At the top center of this image lies NGC 5068’s bright central bar, a densely packed region of mature stars. A black hole lurks behind the bar, tugging the stars together with its intense gravitational pull. The bright pinkish-red splotches along the bottom and sides of the image are regions of ionized hydrogen gas where young star clusters lie. Though not very clear from this angle, these splotches are along the galaxy’s spiral arms, where new stars typically form.

Astronomers also found at least 110 Wolf-Rayet stars in NGC 5068. Wolf-Rayet stars are a type of old, massive star that loses mass at a very high rate. They are typically more than 25 times the mass of our Sun and up to a million times more luminous. There are about 220 Wolf-Rayet stars in our Milky Way galaxy.

NGC 5068 is difficult to see with human eyes because it has relatively low surface brightness. Luckily, Hubble’s ultraviolet, visible, and near-infrared capabilities helped capture the beauty and intrigue of this galaxy. Different cosmic objects emit different wavelengths of light; young and hot stars emit ultraviolet light, so Hubble uses ultraviolet observations to find them.

Three images of the galaxy NGC 5068 on a black background. The Hubble image in ultraviolet, visible, and near-infrared light (upper-right) reveals the galaxy's bright-white central bar of stars and tendrils of its spiral arms in hues of pink and blue below. The Webb image in infrared (lower-right) reveals the bright-white central bar and orange details of the galaxy's inner spiral arms. The lower-left image is a wide-field image of NGC 5068 that holds boxes that outline the locations of the Hubble and Webb images.

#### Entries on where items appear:
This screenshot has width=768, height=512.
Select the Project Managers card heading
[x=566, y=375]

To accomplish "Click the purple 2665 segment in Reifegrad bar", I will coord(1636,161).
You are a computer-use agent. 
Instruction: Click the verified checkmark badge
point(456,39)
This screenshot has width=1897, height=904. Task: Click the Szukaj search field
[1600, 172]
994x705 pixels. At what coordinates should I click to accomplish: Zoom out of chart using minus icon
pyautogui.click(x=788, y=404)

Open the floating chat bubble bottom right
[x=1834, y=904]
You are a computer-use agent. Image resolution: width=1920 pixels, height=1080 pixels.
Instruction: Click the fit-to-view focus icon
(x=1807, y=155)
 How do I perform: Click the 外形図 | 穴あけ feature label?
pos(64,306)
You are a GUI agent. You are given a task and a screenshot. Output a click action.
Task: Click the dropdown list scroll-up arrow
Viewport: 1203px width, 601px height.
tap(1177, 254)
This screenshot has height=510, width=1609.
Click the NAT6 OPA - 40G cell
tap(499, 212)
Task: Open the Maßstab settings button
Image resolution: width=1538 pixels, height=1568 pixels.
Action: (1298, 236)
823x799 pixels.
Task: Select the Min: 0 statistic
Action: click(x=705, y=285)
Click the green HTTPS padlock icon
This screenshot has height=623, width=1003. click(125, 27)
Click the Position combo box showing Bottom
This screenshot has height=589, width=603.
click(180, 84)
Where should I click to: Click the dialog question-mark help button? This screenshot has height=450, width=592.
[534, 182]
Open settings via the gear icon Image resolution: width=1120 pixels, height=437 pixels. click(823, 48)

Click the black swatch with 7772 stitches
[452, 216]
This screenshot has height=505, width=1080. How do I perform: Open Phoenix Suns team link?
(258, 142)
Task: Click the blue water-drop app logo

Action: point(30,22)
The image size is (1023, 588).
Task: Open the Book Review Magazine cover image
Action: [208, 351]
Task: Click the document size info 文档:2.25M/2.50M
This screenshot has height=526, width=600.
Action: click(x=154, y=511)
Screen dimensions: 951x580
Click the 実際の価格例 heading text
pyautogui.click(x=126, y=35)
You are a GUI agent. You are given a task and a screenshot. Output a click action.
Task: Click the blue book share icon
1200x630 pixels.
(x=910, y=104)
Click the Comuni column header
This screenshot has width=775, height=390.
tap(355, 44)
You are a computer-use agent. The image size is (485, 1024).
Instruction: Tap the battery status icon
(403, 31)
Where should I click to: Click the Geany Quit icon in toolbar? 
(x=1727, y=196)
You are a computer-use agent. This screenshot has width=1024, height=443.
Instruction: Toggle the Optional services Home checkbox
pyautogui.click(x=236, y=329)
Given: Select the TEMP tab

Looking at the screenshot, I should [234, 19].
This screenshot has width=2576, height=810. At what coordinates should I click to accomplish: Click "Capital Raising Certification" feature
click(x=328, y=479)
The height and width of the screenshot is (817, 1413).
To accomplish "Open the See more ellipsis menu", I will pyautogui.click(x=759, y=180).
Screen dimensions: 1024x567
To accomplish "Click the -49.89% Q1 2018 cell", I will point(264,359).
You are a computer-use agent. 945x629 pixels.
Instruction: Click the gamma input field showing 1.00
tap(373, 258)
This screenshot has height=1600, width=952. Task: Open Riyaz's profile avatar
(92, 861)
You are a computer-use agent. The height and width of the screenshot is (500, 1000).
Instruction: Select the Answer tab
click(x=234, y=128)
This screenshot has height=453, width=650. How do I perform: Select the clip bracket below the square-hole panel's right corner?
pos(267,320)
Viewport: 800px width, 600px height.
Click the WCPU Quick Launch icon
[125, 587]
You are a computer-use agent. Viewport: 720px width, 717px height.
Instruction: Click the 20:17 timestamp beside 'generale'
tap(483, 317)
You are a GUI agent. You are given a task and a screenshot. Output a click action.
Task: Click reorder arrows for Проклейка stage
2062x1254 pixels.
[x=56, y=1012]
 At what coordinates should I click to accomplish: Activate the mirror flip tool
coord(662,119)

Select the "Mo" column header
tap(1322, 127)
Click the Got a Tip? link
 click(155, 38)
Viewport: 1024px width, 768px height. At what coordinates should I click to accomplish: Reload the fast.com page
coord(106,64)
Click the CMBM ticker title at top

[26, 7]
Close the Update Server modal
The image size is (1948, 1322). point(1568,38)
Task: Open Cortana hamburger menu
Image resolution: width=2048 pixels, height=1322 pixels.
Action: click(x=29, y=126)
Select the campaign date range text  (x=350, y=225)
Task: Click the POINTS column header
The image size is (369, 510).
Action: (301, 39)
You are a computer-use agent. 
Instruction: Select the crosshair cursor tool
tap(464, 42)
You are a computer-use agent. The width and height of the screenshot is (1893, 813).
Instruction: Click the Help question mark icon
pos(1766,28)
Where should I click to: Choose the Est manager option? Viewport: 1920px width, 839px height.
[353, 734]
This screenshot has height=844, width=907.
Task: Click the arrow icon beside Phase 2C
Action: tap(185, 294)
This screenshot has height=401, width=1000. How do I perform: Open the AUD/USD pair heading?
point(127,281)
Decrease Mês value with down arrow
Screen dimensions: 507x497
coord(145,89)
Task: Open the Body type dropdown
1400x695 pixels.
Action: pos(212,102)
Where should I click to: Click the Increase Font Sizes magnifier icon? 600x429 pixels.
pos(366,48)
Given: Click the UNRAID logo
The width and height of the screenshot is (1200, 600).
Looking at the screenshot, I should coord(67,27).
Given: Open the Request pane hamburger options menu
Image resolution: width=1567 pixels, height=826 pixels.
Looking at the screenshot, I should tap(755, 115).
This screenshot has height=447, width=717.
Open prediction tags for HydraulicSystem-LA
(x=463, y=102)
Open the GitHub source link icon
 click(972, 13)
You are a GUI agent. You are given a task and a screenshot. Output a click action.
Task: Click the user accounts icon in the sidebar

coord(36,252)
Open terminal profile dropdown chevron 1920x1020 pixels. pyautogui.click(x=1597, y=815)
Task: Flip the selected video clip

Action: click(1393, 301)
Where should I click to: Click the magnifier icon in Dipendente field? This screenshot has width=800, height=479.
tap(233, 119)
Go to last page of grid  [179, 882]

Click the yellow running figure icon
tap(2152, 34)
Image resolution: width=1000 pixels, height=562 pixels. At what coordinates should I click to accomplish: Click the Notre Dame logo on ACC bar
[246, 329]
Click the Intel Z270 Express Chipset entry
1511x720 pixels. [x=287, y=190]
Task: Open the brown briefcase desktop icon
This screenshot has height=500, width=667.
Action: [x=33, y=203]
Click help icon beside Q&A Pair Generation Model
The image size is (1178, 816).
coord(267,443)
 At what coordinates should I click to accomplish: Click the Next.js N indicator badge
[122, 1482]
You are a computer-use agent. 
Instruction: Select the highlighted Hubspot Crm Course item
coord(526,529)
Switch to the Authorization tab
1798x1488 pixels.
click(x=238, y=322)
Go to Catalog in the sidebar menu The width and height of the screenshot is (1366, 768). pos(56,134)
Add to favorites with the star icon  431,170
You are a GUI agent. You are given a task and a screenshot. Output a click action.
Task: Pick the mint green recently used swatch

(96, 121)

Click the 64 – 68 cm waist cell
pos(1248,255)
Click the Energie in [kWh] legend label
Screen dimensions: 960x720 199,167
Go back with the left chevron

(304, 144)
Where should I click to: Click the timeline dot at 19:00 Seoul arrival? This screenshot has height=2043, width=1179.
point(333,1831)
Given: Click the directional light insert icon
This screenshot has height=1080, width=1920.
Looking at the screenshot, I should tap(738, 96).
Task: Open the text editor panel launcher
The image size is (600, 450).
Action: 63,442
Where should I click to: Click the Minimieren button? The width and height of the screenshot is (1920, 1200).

#### Written request 1:
Answer each question from the NGC 5068 passage.
(a) What lurks behind the galaxy's central bar?
(b) How many Wolf-Rayet stars did astronomers find in NGC 5068?
(c) Why is NGC 5068 difficult to see with human eyes?
#### Written request 2:
In the NGC 5068 passage, take the stretch from "Astronomers also found" through "to find them." and switch "intrigue" to "mystery". Write out the stretch with that change.

#### Exercise output 1:
(a) A black hole.
(b) At least 110.
(c) It has relatively low surface brightness.

#### Exercise output 2:
Astronomers also found at least 110 Wolf-Rayet stars in NGC 5068. Wolf-Rayet stars are a type of old, massive star that loses mass at a very high rate. They are typically more than 25 times the mass of our Sun and up to a million times more luminous. There are about 220 Wolf-Rayet stars in our Milky Way galaxy.

NGC 5068 is difficult to see with human eyes because it has relatively low surface brightness. Luckily, Hubble’s ultraviolet, visible, and near-infrared capabilities helped capture the beauty and mystery of this galaxy. Different cosmic objects emit different wavelengths of light; young and hot stars emit ultraviolet light, so Hubble uses ultraviolet observations to find them.